Author: Iuliia Shustikova, Product Manager - Australia Bushfire HD Model, Moody's
Catastrophe model validation involves a well-understood set of analytical tasks: examining exceedance probability (EP) curves, comparing model output to historical loss experience, characterising event sets by region and physical attributes, and testing sensitivity to key assumptions.
The methods are well-established, and the main questions are known. What varies is how long it takes to get from question to answer.
For most teams, the bottleneck is not the analysis itself but the data handling around it. Model outputs need to be extracted, reformatted, loaded into local tools, processed, and charted.
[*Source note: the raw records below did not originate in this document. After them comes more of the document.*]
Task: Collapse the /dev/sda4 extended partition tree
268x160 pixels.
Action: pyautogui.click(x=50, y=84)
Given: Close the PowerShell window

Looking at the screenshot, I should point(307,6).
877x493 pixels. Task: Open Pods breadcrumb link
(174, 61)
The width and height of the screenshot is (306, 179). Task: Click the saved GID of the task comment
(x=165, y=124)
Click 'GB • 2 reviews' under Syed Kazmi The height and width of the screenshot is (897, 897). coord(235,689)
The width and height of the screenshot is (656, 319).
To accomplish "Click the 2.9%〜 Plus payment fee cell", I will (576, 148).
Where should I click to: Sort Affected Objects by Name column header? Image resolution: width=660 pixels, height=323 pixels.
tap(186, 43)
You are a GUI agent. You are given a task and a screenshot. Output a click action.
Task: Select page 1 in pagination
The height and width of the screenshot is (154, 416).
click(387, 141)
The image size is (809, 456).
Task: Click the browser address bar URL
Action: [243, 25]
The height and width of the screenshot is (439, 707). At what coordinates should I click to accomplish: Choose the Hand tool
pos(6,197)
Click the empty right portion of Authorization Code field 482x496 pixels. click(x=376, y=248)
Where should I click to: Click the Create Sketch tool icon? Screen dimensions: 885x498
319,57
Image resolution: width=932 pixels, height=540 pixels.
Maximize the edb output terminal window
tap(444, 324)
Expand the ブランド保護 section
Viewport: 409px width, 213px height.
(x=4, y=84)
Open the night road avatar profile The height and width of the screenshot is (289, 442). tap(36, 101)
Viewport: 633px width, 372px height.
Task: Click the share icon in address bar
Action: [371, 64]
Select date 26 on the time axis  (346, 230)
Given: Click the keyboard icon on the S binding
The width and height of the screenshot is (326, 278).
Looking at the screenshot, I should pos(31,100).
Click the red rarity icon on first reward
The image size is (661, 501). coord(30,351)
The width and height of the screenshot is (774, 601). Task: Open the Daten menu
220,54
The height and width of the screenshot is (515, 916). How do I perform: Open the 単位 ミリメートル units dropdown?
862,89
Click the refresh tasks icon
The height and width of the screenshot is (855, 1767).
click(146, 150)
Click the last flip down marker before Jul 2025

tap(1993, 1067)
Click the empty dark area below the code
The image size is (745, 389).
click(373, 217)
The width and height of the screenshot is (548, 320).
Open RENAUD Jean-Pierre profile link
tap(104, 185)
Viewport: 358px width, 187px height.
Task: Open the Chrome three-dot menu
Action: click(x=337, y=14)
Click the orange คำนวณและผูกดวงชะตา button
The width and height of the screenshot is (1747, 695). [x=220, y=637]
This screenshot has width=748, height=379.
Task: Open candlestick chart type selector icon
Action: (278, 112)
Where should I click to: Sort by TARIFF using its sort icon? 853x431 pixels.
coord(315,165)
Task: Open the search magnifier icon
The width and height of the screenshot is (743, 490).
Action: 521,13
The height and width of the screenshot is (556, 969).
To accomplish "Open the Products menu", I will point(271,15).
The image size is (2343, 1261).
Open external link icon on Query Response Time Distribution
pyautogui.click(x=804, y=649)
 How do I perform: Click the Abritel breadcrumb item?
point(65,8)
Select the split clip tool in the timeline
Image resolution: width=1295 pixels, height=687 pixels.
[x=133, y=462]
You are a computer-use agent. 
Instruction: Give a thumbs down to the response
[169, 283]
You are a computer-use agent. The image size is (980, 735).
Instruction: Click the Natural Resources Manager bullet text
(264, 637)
When a run produces a new result, that cycle repeats. When a new question emerges mid-validation, the same steps run again. Across dozens of simulation runs, this overhead accumulates into weeks of elapsed time that have nothing to do with the quality of the analysis.
Moody's Risk Data Lake (RDL) and the new SQL query execution capabilities coming to market in June 2026 on Moody’s Intelligent Risk Platform™ (IRP) address this directly.
With the Moody’s RMS™ risk models running on the platform's cloud infrastructure, outputs land directly in structured, queryable tables, largely removing the data export step, local processing, and manual assembly. The analytical work stays the same. The overhead largely disappears.
This blog describes how the RDL helps with model validation, what the query framework covers, and what it means in practice for teams running model validation, using Moody’s RMS Australia Bushfire HD catastrophe model as an example.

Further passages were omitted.